= Segre cubic =

In algebraic geometry, the Segre cubic is a cubic threefold embedded in 4 (or sometimes 5) dimensional projective space, studied by Segre (1887).

==Definition==
The Segre cubic is the set of points (x_{0}:x_{1}:x_{2}:x_{3}:x_{4}:x_{5}) of P^{5} satisfying the equations
$\displaystyle x_0+x_1+x_2+x_3+x_4+x_5= 0$
$\displaystyle x_0^3+x_1^3+x_2^3+x_3^3+x_4^3+x_5^3 = 0.$

==Properties==
The intersection of the Segre cubic with any hyperplane x_{i} = 0 is the Clebsch cubic surface. Its intersection with any hyperplane x_{i} = x_{j} is Cayley's nodal cubic surface.

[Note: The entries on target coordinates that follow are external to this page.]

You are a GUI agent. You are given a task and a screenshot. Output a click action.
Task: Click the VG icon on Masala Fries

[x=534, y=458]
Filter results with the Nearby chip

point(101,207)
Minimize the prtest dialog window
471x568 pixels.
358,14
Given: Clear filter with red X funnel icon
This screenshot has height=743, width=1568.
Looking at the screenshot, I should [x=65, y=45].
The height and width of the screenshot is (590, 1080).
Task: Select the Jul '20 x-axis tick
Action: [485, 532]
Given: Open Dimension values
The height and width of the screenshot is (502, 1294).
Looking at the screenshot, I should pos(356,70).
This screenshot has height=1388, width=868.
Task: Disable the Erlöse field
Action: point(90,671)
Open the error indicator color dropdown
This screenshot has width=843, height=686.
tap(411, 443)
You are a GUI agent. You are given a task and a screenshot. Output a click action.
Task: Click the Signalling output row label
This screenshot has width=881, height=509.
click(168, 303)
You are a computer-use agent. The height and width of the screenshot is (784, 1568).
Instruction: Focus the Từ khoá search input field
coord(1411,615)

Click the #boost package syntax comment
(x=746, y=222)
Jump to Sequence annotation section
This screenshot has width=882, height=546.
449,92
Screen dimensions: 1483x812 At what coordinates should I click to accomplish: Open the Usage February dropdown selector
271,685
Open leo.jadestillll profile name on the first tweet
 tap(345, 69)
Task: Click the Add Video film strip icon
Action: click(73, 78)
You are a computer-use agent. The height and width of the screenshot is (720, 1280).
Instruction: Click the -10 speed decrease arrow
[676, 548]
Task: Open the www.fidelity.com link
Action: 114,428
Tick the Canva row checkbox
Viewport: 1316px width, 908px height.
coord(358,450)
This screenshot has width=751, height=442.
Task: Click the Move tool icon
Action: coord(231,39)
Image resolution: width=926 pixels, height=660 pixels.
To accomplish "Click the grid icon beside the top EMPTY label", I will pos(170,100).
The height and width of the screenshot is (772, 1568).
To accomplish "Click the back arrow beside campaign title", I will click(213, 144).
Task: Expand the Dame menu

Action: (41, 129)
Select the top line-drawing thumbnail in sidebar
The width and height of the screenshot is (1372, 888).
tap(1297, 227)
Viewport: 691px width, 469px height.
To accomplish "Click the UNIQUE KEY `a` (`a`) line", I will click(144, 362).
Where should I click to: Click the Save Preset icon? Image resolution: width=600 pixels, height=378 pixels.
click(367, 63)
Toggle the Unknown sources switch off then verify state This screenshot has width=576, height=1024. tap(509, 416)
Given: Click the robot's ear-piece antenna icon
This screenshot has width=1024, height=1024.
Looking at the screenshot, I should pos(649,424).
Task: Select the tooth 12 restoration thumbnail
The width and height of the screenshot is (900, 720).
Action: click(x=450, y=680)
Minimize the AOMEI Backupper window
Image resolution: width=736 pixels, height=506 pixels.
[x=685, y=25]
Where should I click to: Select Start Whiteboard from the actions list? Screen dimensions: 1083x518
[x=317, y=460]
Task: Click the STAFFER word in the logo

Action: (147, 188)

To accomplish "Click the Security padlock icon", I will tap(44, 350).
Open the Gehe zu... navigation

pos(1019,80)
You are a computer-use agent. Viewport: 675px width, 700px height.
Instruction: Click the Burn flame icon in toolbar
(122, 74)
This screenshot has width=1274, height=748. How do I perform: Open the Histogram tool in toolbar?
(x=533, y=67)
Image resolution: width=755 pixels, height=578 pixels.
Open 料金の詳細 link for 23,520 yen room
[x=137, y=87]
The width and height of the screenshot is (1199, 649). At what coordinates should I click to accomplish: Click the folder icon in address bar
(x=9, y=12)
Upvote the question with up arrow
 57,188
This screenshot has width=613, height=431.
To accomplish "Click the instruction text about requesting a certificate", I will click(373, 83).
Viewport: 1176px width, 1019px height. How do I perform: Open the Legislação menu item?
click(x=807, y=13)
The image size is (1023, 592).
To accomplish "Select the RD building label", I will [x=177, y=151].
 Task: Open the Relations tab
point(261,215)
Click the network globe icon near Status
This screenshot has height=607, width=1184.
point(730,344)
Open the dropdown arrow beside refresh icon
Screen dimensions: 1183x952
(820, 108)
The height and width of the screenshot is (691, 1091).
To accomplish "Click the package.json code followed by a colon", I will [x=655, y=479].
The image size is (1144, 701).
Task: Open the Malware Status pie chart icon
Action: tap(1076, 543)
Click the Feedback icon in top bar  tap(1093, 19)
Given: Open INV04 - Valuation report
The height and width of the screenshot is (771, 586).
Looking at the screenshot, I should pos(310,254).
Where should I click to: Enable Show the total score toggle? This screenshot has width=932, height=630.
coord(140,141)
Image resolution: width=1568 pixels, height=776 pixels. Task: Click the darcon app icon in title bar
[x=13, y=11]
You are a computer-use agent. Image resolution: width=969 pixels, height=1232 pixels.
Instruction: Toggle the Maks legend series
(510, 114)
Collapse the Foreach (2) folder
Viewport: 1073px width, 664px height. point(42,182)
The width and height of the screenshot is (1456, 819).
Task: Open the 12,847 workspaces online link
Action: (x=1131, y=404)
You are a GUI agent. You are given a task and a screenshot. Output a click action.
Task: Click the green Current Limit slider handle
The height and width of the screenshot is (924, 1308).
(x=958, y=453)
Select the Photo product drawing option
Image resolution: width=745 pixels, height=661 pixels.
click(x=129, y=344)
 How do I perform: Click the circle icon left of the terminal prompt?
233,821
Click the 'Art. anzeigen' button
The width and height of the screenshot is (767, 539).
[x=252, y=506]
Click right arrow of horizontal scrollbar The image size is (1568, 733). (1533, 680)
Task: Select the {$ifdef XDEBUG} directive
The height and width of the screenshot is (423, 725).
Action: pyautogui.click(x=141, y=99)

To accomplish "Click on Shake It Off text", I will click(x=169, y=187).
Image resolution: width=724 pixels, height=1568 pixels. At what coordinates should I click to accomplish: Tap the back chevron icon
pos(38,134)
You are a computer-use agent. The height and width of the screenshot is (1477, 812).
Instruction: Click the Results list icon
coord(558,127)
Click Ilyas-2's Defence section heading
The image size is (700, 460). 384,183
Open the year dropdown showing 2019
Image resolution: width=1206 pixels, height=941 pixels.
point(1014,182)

Its dual is the Igusa quartic 3-fold in P^{4}. Its Hessian is the Barth–Nieto quintic.
A cubic hypersurface in P^{4} has at most 10 nodes, and up to isomorphism the Segre cubic is the unique one with 10 nodes. Its nodes are the points conjugate to (1:1:1:−1:−1:−1) under permutations of coordinates.

The Segre cubic is rational and furthermore birationally equivalent to a compactification of the Siegel modular variety A_{2}(2).